**Supplied records**
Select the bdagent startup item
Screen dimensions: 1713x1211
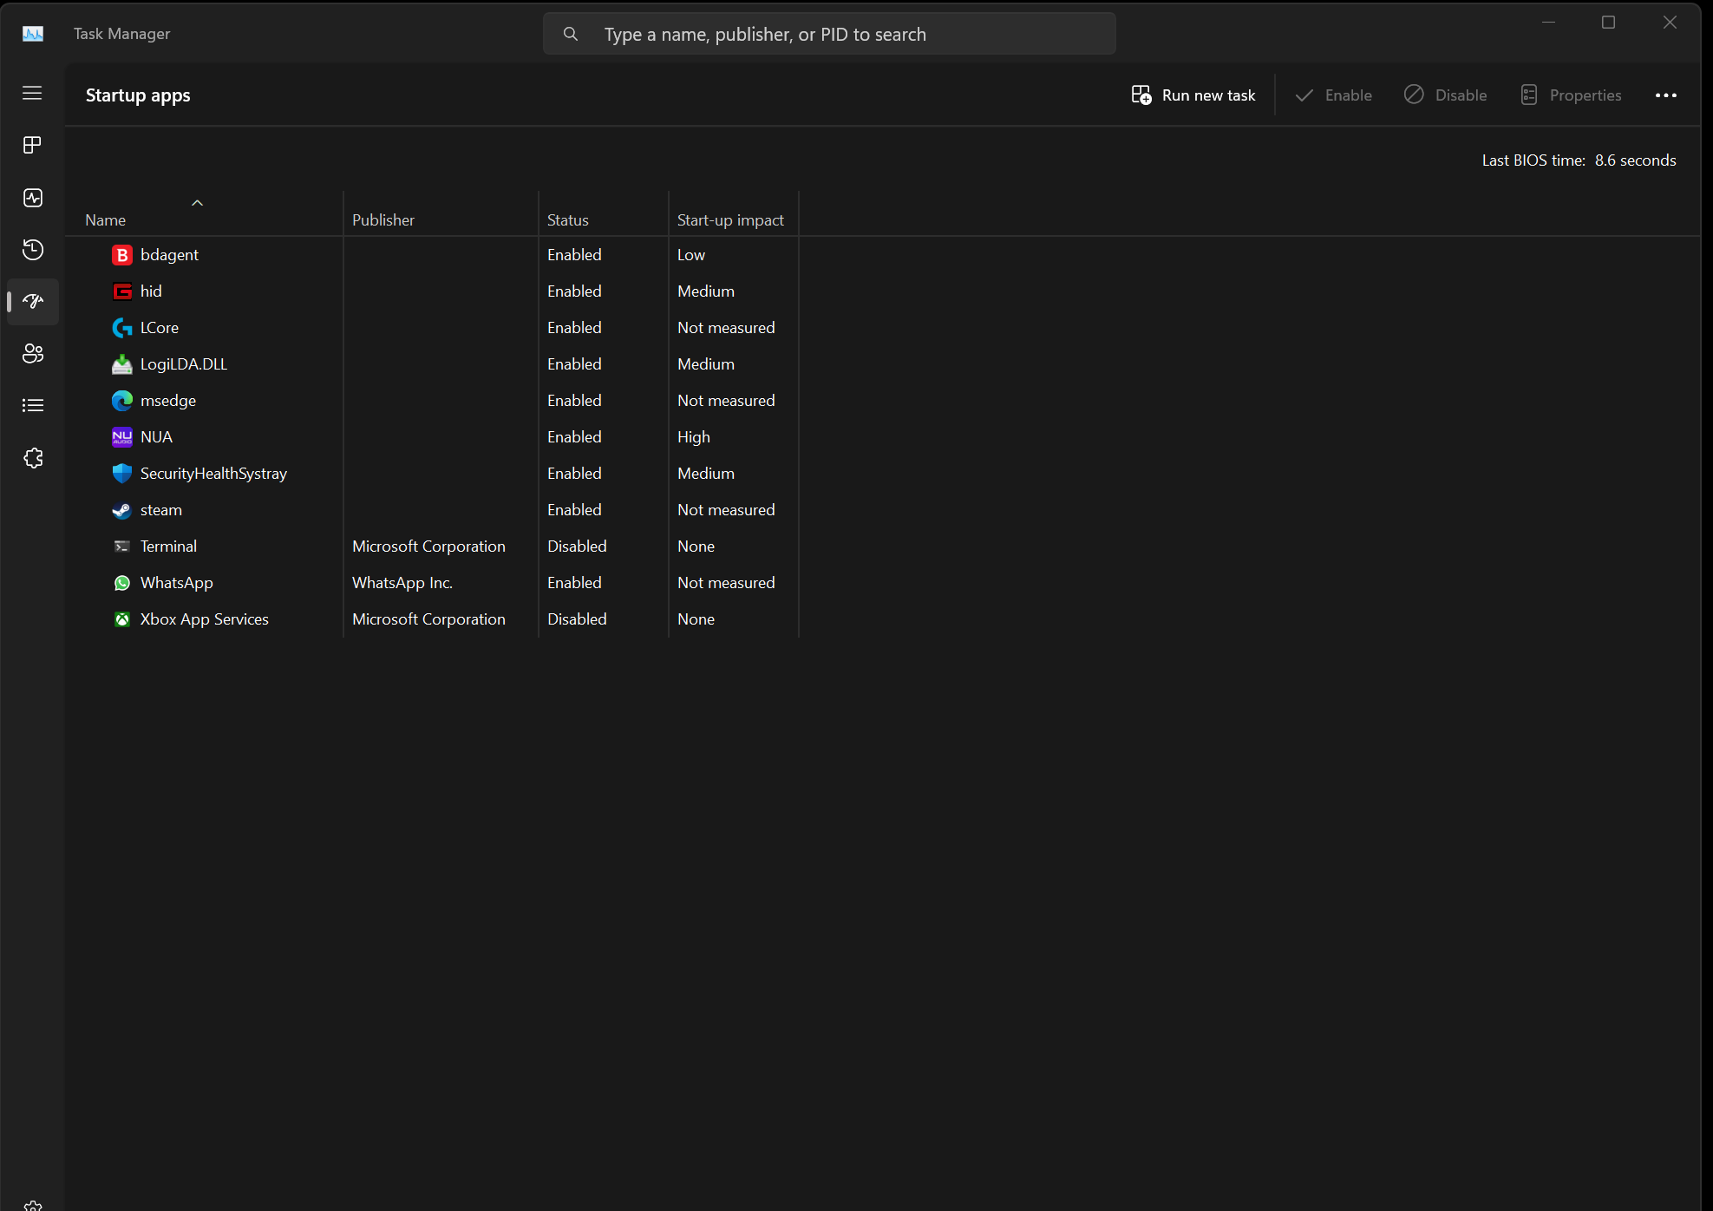pyautogui.click(x=169, y=255)
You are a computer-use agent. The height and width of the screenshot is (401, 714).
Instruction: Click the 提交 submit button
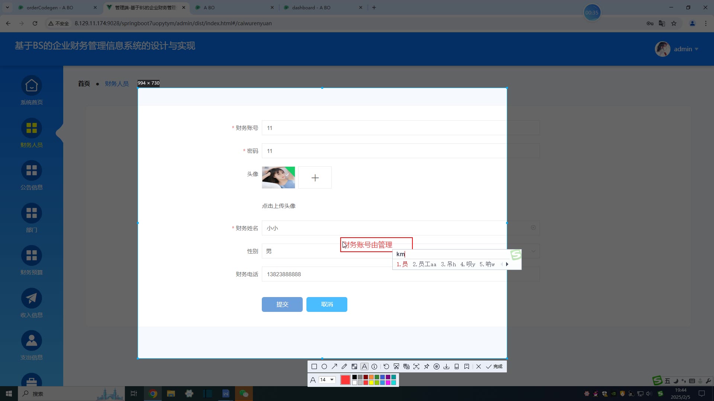[x=282, y=304]
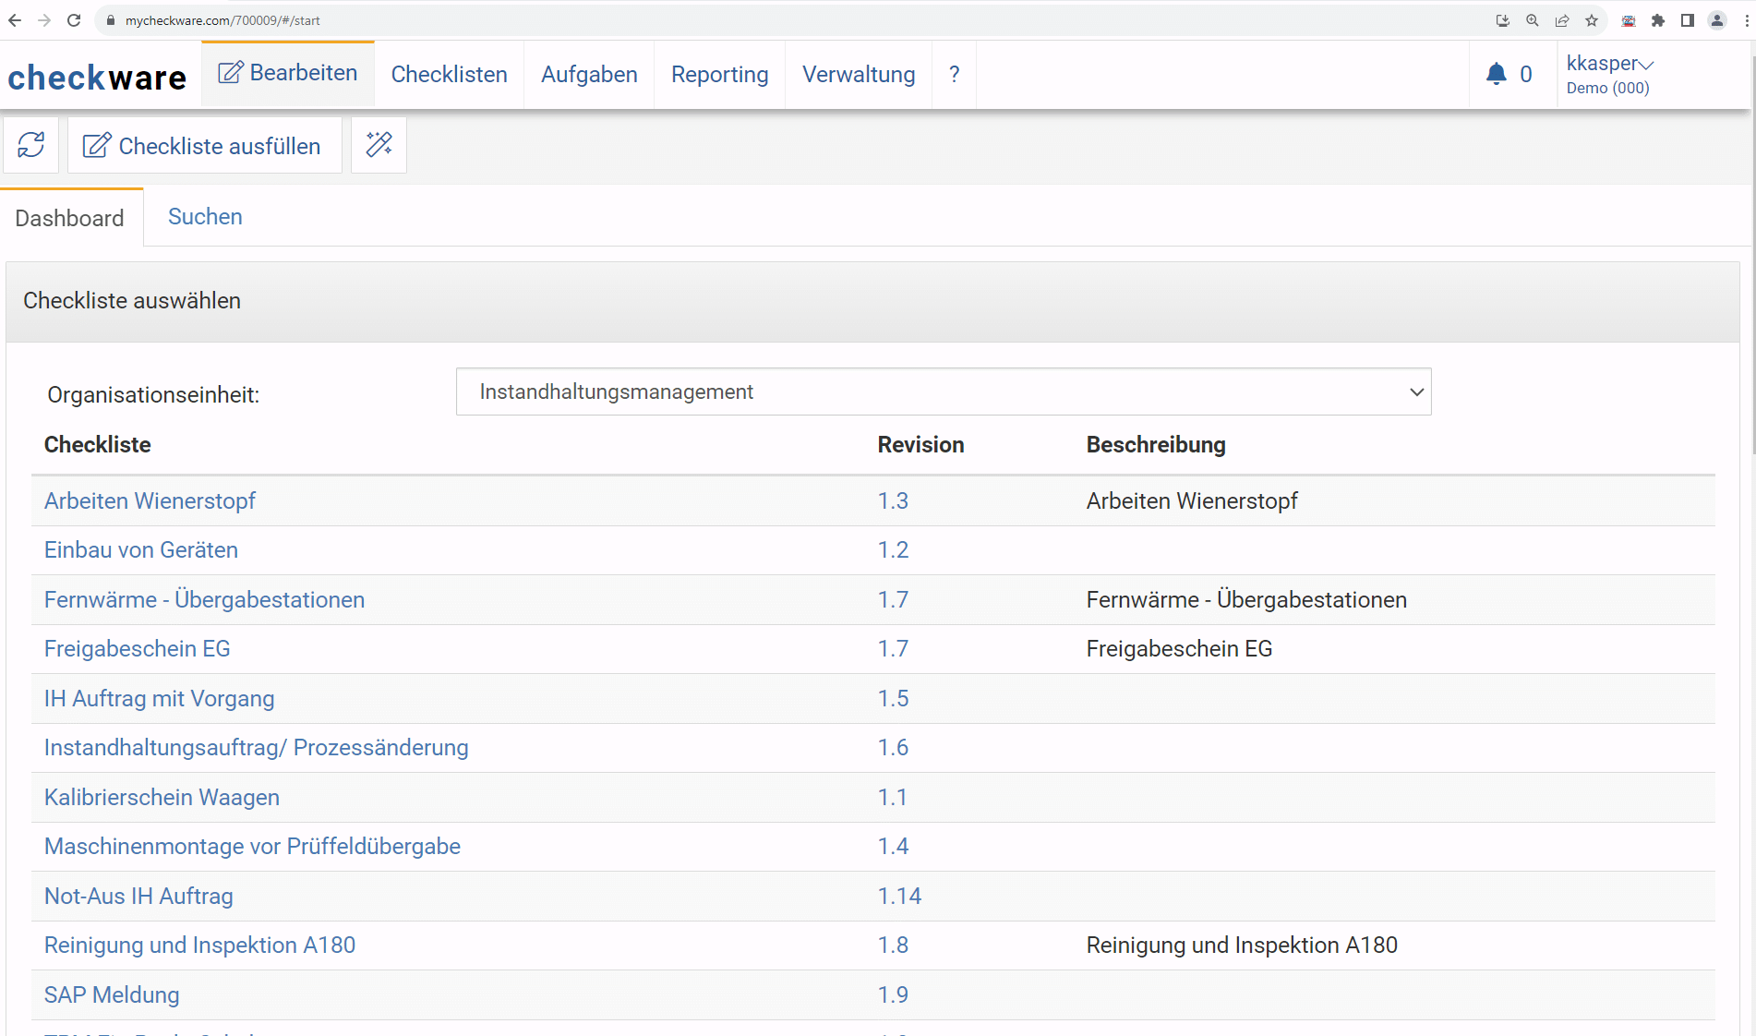1756x1036 pixels.
Task: Open the Verwaltung section
Action: pyautogui.click(x=858, y=74)
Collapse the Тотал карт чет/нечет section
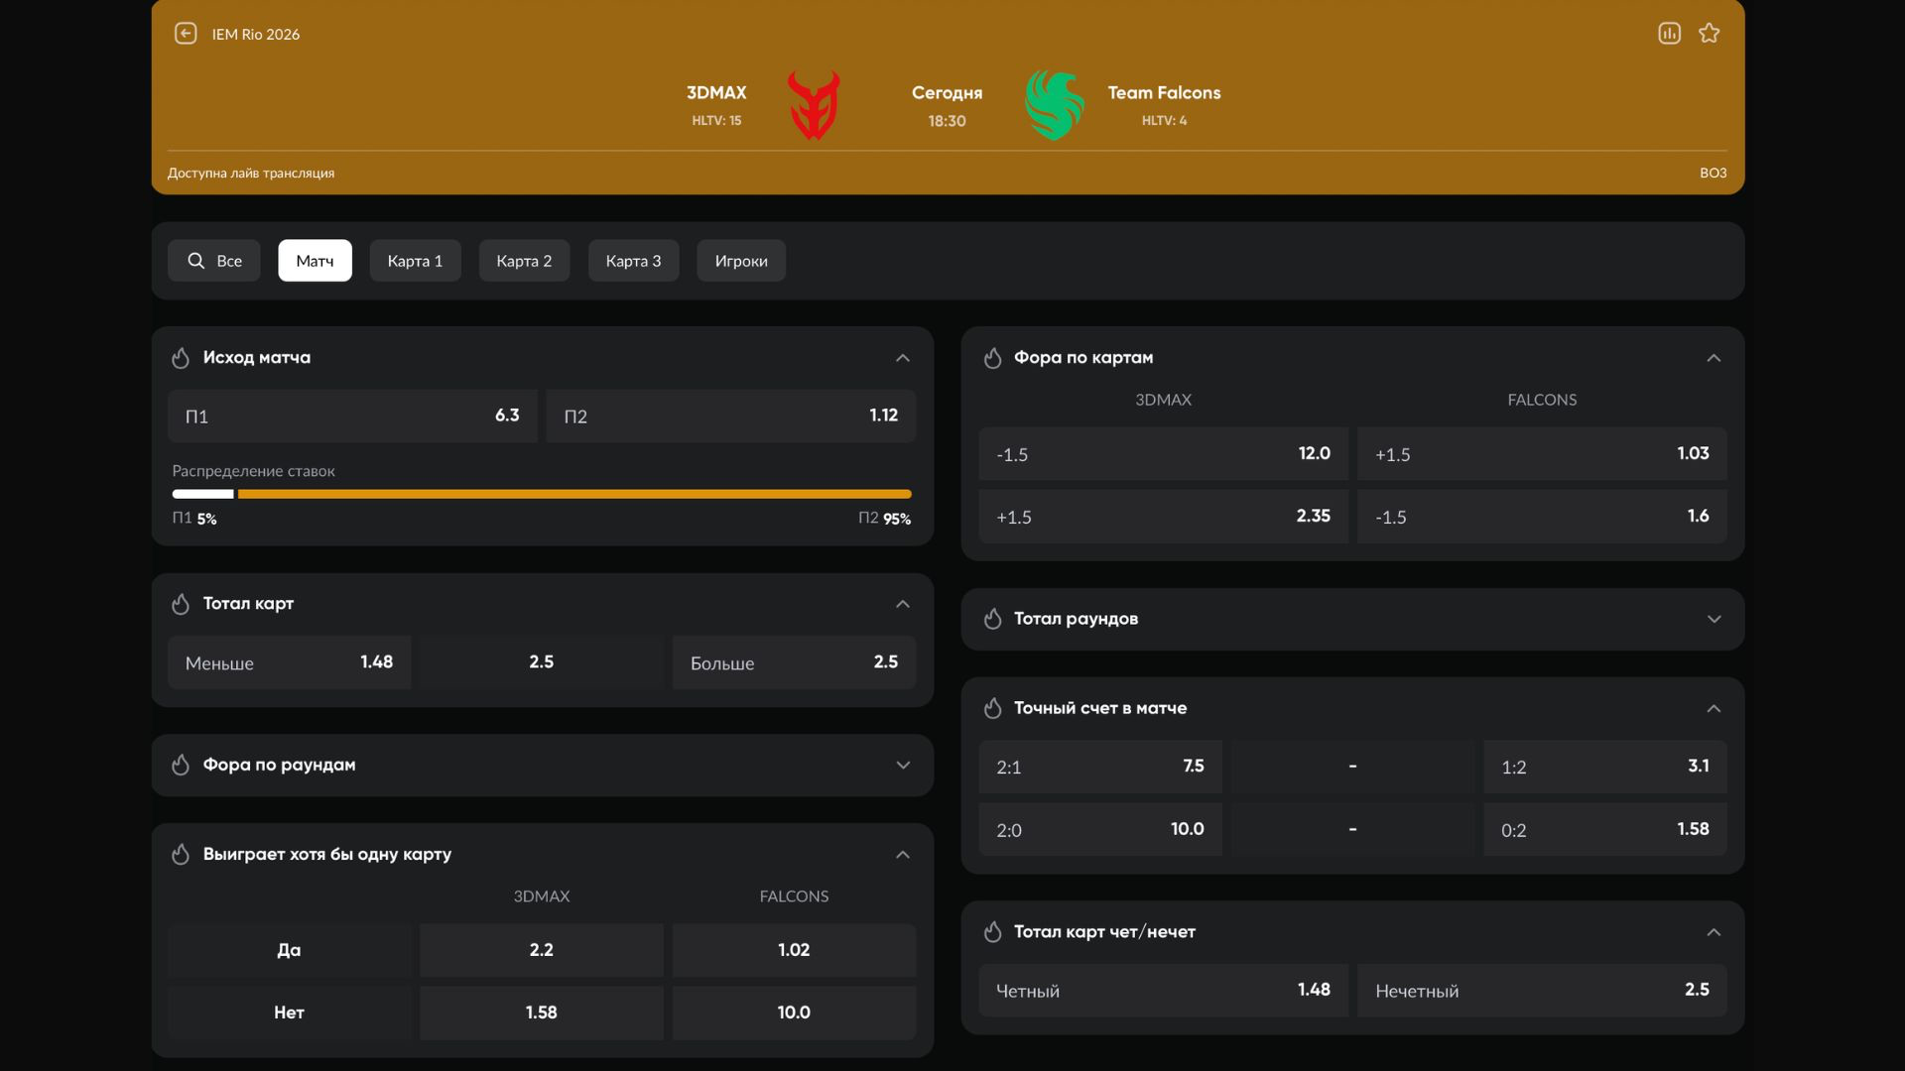The height and width of the screenshot is (1071, 1905). 1713,932
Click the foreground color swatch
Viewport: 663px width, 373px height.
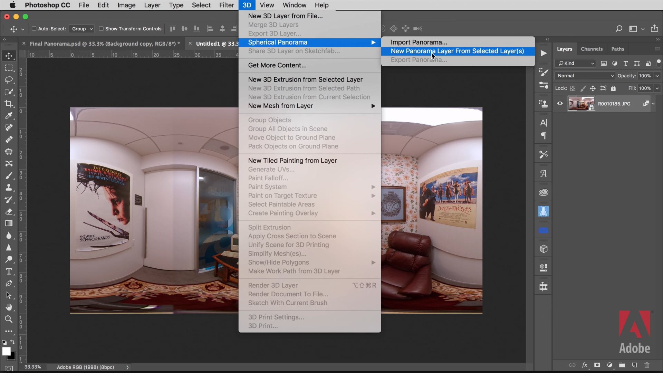[x=6, y=351]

**Activity**
Each entry above should be written out verbatim, minus its pictures.

**Task response**
Select the bdagent startup item
Screen dimensions: 1713x1211
pyautogui.click(x=169, y=255)
You are a computer-use agent. The height and width of the screenshot is (401, 714).
Instruction: Click the 提交 submit button
[x=282, y=304]
1756x1036 pixels.
Task: Open the Verwaltung section
Action: pyautogui.click(x=858, y=74)
Collapse the Тотал карт чет/нечет section
The height and width of the screenshot is (1071, 1905). 1713,932
Click the foreground color swatch
Viewport: 663px width, 373px height.
[x=6, y=351]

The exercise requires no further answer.